This document describes guidelines and working methods for NDR clusters and later.
Confirm the operational status of the UFM service.
If you are using UFM Enterprise Appliance, execute the following command via the command-line interface (CLI) after logging into the UFM appliance.
show ufm status
For more information, refer to UFM General Commands
If you are using your own server, refer to Showing UFM Processes Status.
If you prefer using the web user interface:
Navigate to the "System Health" tab in the left menu.
Under the "UFM Health" section, click on "Create New Report."
Confirm that all fields are displaying green indicators.
For detailed instructions, refer to UFM Health Tab
It is also recommended to conduct a remote test of the REST API by querying the "UFM Health" report. For instructions, refer to Reports REST API .
To generate fabric health report and verifying all sections are green, perform the following steps using Web UI:
Access the "System Health" tab on the left menu
Click on "Run New Report" under the "Fabric Health" section
Confirm that all fields are indicating green status
For detailed instructions, refer Fabric Health Tab
Additionally, within the "System Health" tab:
Run the available tests under "Fabric Validation"
Verify the outcomes as either "Pass" or "Completed with No Errors"
For detailed instructions, refer Fabric Validation Tab .
Furthermore, it is recommended to conduct remote REST API tests from a remote node. This can be done using the REST APIs described in the following links:
Once the InfiniBand cluster is built, it is essential to create a Master Topology. This Master Topology serves as a reference during cluster operation, enabling the detection of any network configuration changes. It is noteworthy that the actual cluster topology may be different from the initially planned specifications. Detecting and validating these discrepancies in topology is crucial to ensure the cluster's proper functionality.
As an example, even in cases where a known TOR switch is defected due to hardware malfunction and is planned for RMA process, the cluster can still operate, albeit with some degradation in performance and anticipated capacity.
For a more comprehensive details, refer to Topology Compare REST API.

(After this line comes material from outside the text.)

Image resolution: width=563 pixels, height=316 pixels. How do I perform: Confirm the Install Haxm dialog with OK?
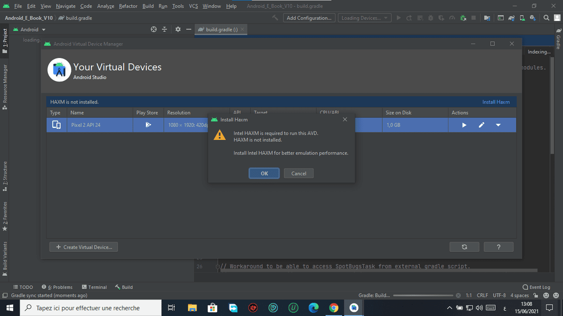pyautogui.click(x=264, y=173)
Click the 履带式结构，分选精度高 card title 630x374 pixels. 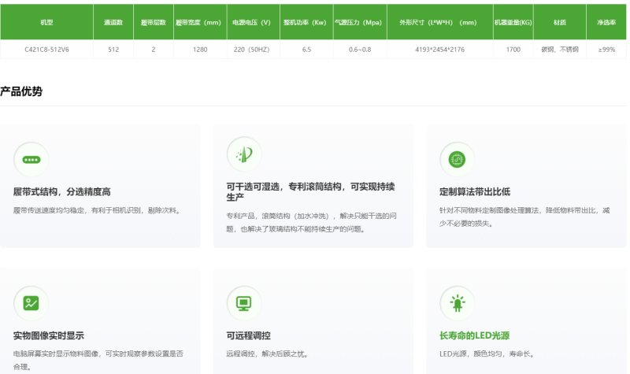pos(61,192)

To collect InfiniBand ports, PHY and cables telemetry metrics, perform the following.
Access the embedded UFM Telemetry instance through an HTTP End Point using the following URL to your browser address bar:
+http://$ufm_ip$:9001/labels/enterprise+
Please remember to replace your UFM IP according to your IP address, for example:
Expected Results:
PortXmitDataExtended{device_name="",device_type="host",fabric="compute",hostname="swx-snap3",level="server",node_desc="swx-snap3 mlx5_0",peer_level="server",port_id="248a0703009a15fa_1"} 228011616 1648987628390
PortRcvDataExtended{device_name="",device_type="host",fabric="compute",hostname="swx-snap3",level="server",node_desc="swx-snap3 mlx5_0",peer_level="server",port_id="248a0703009a15fa_1"} 228011616 1648987628390
PortXmitPktsExtended{device_name="",device_type="host",fabric="compute",hostname="swx-snap3",level="server",node_desc="swx-snap3 mlx5_0",peer_level="server",port_id="248a0703009a15fa_1"} 791707 1648987628390
PortRcvPktsExtended{device_name="",device_type="host",fabric="compute",hostname="swx-snap3",level="server",node_desc="swx-snap3 mlx5_0",peer_level="server",port_id="248a0703009a15fa_1"} 791707 1648987628390
SymbolErrorCounterExtended{device_name="",device_type="host",fabric="compute",hostname="swx-snap3",level="server",node_desc="swx-snap3 mlx5_0",peer_level="server",port_id="248a0703009a15fa_1"} 0 1648987628390
For a more compact CSV data format, access the following endpoint:
http://$ufm_ip$:9001/labels/csv/metrics
(http://$ufm_ip$:9001/labels/csv/metrics)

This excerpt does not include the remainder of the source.